I’ve taken action in the form of classical activism; placards and letters, petitions and rallies, almost all in the context of anti-sanctions and war. That’s what it took for me to hit the streets, as a 19 year old, to talk (in my odd Americanised Arabic accent) to complete strangers in Sheffield town centre. I felt utterly conflicted when my halls of resident cohort refused to sign my petition, in support of lifting economic sanctions. They didn’t have a reason beyond: as this is my government’s decision, it must have value. I wasn’t angry towards them. I was confused and disappointed. Being with them after that, I was careful to exclude the parts of me that might come across as ‘overly foreign’/ aggressive/ overtly Arabic/ Muslim etc. Our friendship became stunted, as I wasn’t able to bring myself fully in, and in time, unsurprisingly, was lost.

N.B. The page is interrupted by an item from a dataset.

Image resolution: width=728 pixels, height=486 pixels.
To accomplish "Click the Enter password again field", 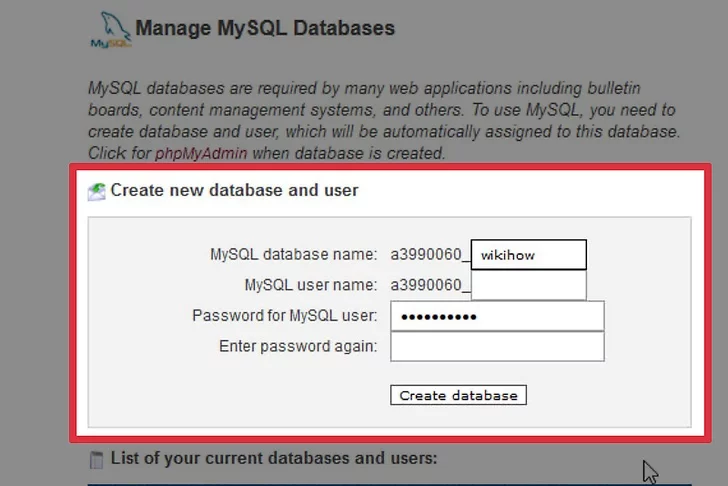I will [497, 347].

I also found that the Socialist Party folk, who instigated these passionately fuelled actions, blew with the newspaper headlines. When Iraq wasn’t on the front pages, they moved on to the next hot topic, and I moved away from them too. I’ve since worked with burnt-out NGO workers, who seemed unaware that were barking instructions on the very people they were meant to be helping, who raged at an invisible system and were utterly fed-up. I worked in charities that patronised the underprivileged; cultural centres and art organisation who championed the underrepresented, and that’s all well and good, but how do we change the bigger structure that holds all this together? How can we hold our anger/ fear/ guilt to really meet the other, to engage in productive steps forward. 

What I didn’t like about DiAngelo’s book is the immense shame it roused in people, who are the very same who need to wake-up, to enable, to ally with the Undepriv’s and Underrep’s. That shame triggers rage or worse, from my perspective, silence. Neither are conducive to real change, as both are likely to lead to various forms of disengagement. That’s the fragility; the threat that I may destroy the very system that sources my power. It’s a big ask. Why should I put myself at a disadvantage to help you? 

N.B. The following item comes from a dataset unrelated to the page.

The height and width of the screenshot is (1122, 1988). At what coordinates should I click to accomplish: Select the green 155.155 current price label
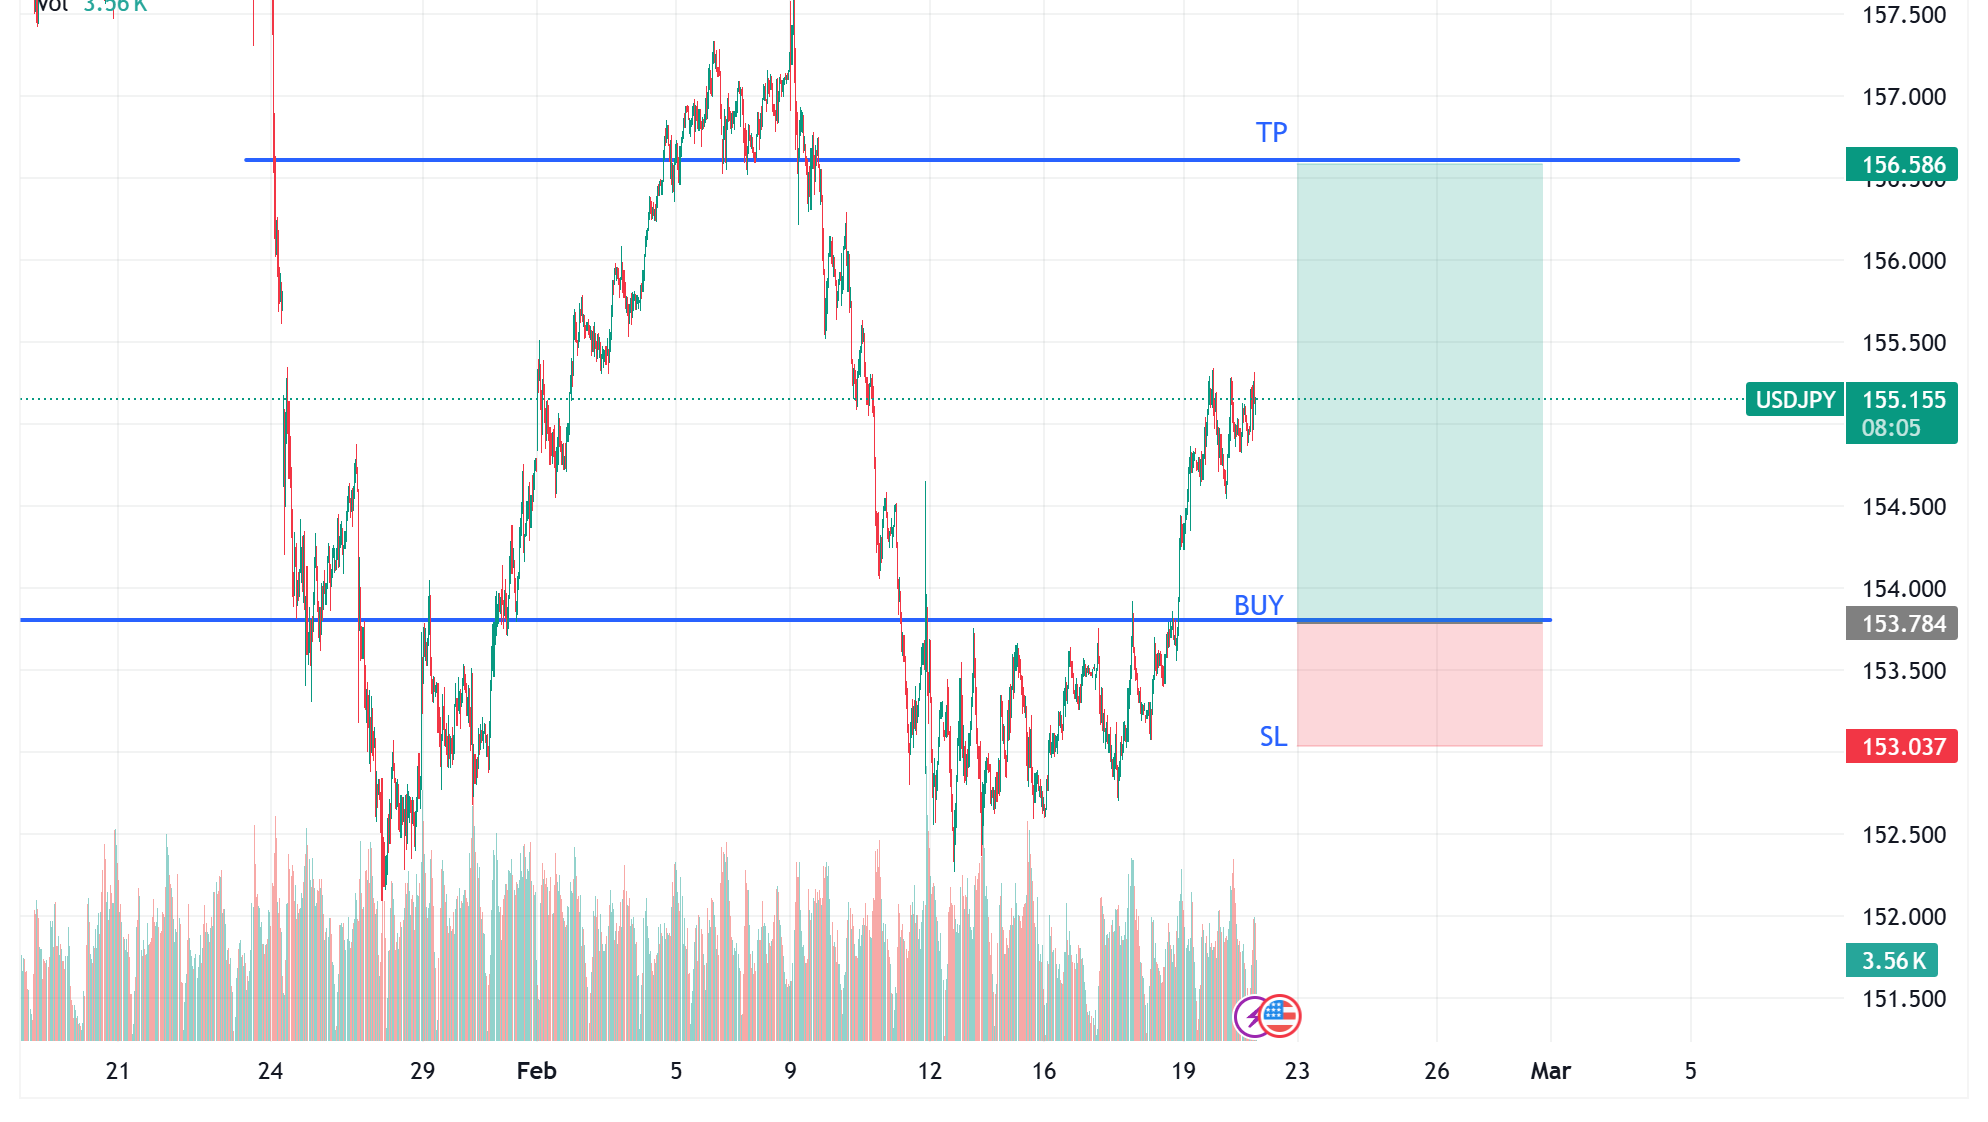coord(1904,399)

What I do like about the book is how DiAngelo sets deeply productive steps to inform, to engage, to move forward (and I need another post to do those justice!)… though the bridge onto that path remains unstable. 


Personally, I want more events/ workshops/ initiatives that explore white privilege/ guilt/ fragility/ history in a creative, open, brainstorming way that invites safety and authenticity. I want to hear someone share their lived experience of how they went to a majority white school, hangout with white friends at university, and now works in a majority white workplace. How? My background is so fundamentally different- I didn’t have meaningful relationships with white English people until Uni (!)- so I am sincerely curious to learn. For the conversation to move from the periphery, we need to really engage the majority. I believe that for a ‘white’ person to open themselves up to examination, to go to that uncomfortable place, and be with their inner fragility, we (the other side listening) need to also hold ourselves, to be present; holding the intergenerational anger, the daily micro-aggressions, the need to blame and scapegoat. Another big ask.


Maybe that’s why it’s easier, for both sides, to polarise, to Other, to separate. I am this, and you are that. There’s safety in here too.


I don’t have a nice, rounded ending to this post.